### DATASET CONTENT
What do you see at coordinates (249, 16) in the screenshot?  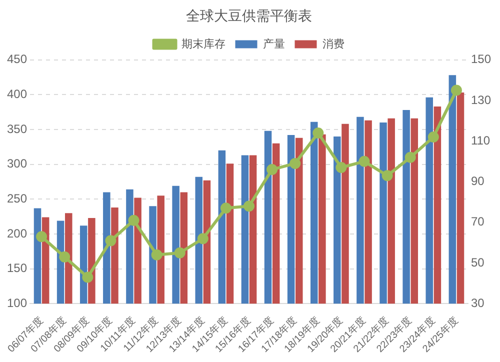 I see `chart-title: 全球大豆供需平衡表` at bounding box center [249, 16].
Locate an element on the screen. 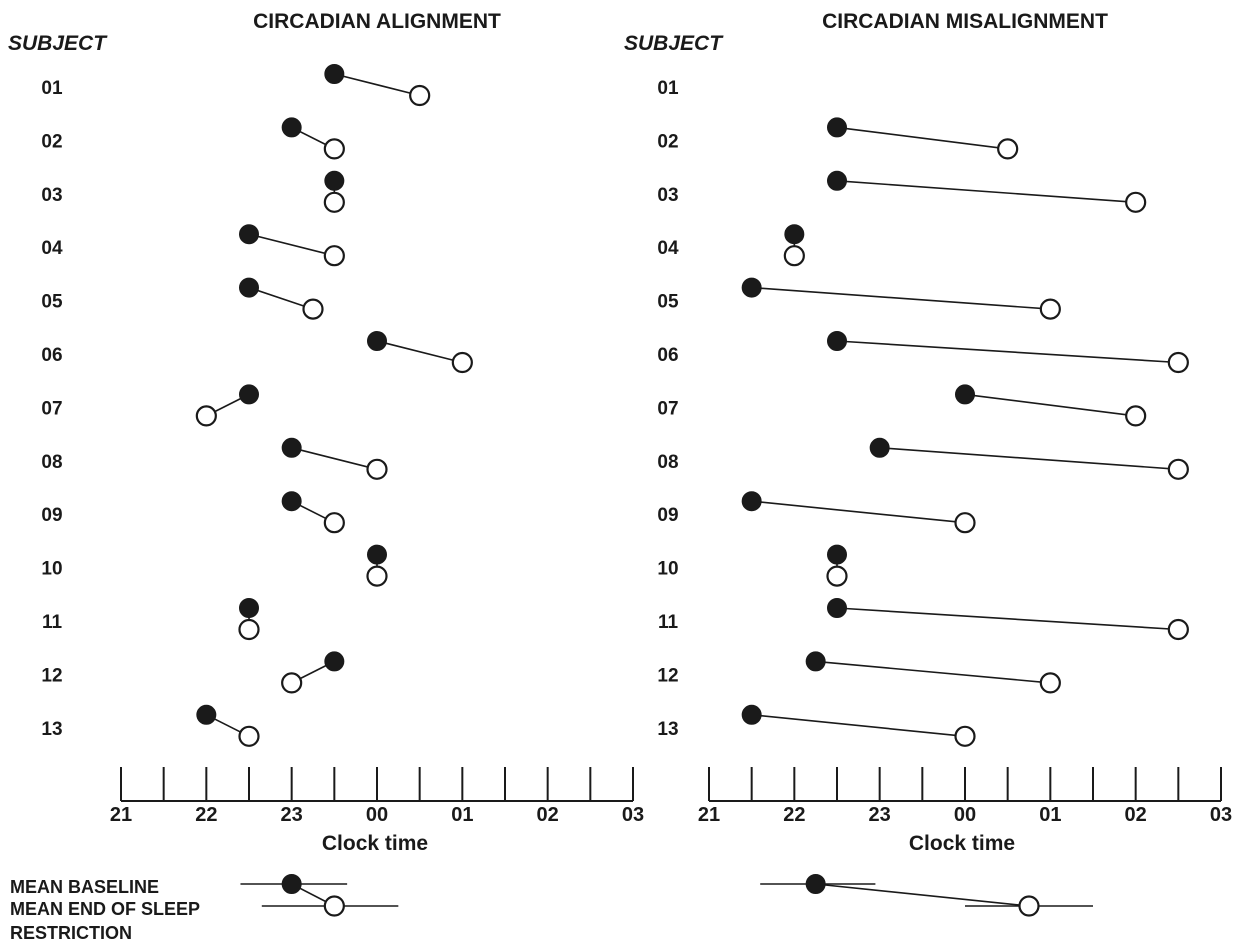 This screenshot has width=1251, height=945. mean-baseline-marker is located at coordinates (292, 884).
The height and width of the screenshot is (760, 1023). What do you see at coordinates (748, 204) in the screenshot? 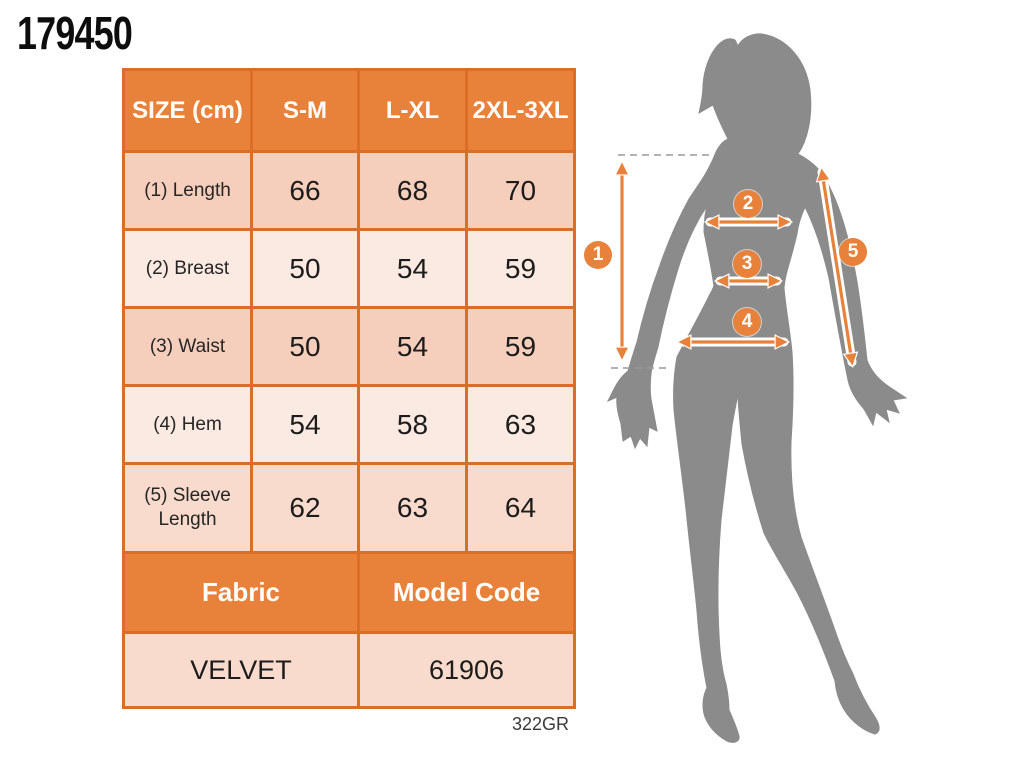
I see `marker-2-breast: 2` at bounding box center [748, 204].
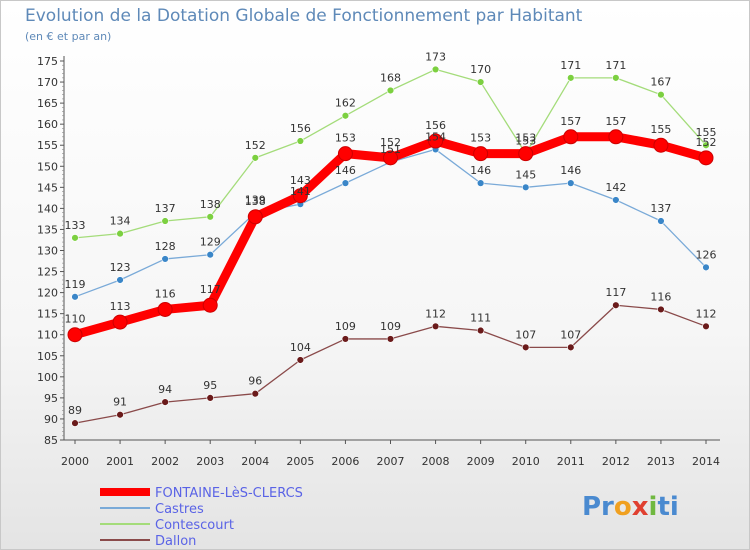  What do you see at coordinates (654, 507) in the screenshot?
I see `logo-part: i` at bounding box center [654, 507].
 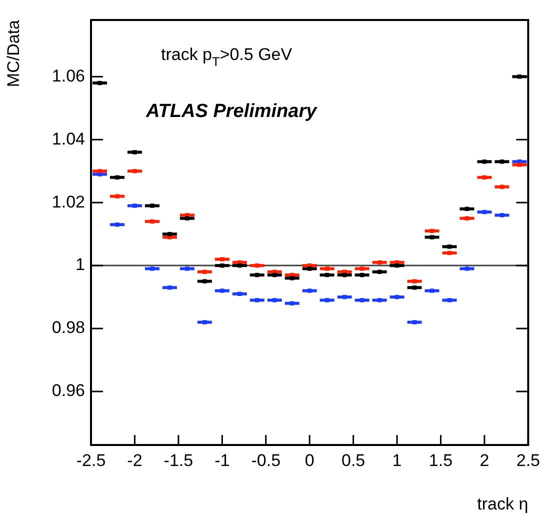 What do you see at coordinates (222, 460) in the screenshot?
I see `x-tick-label: -1` at bounding box center [222, 460].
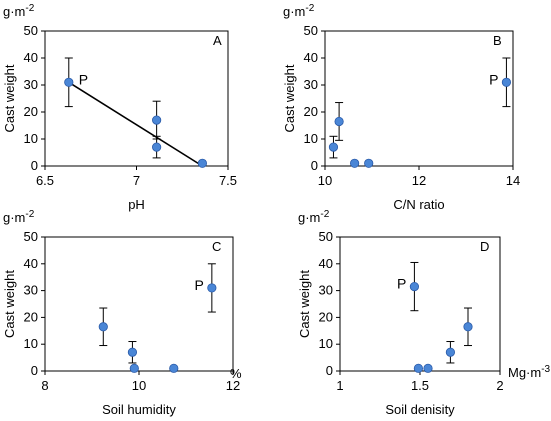 This screenshot has height=421, width=551. I want to click on x-tick-label: 8, so click(44, 386).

### THE TASK
Write out every line from the one containing "The height and" down through the last line, reproducing each without any changes and leaving the pictures out.

### RESPONSE TO THIS TASK
The height and width of the screenshot is (760, 1023). What do you see at coordinates (748, 204) in the screenshot? 
I see `marker-2-breast: 2` at bounding box center [748, 204].
  What do you see at coordinates (654, 507) in the screenshot?
I see `logo-part: i` at bounding box center [654, 507].
  What do you see at coordinates (222, 460) in the screenshot?
I see `x-tick-label: -1` at bounding box center [222, 460].
 This screenshot has height=421, width=551. I want to click on x-tick-label: 8, so click(44, 386).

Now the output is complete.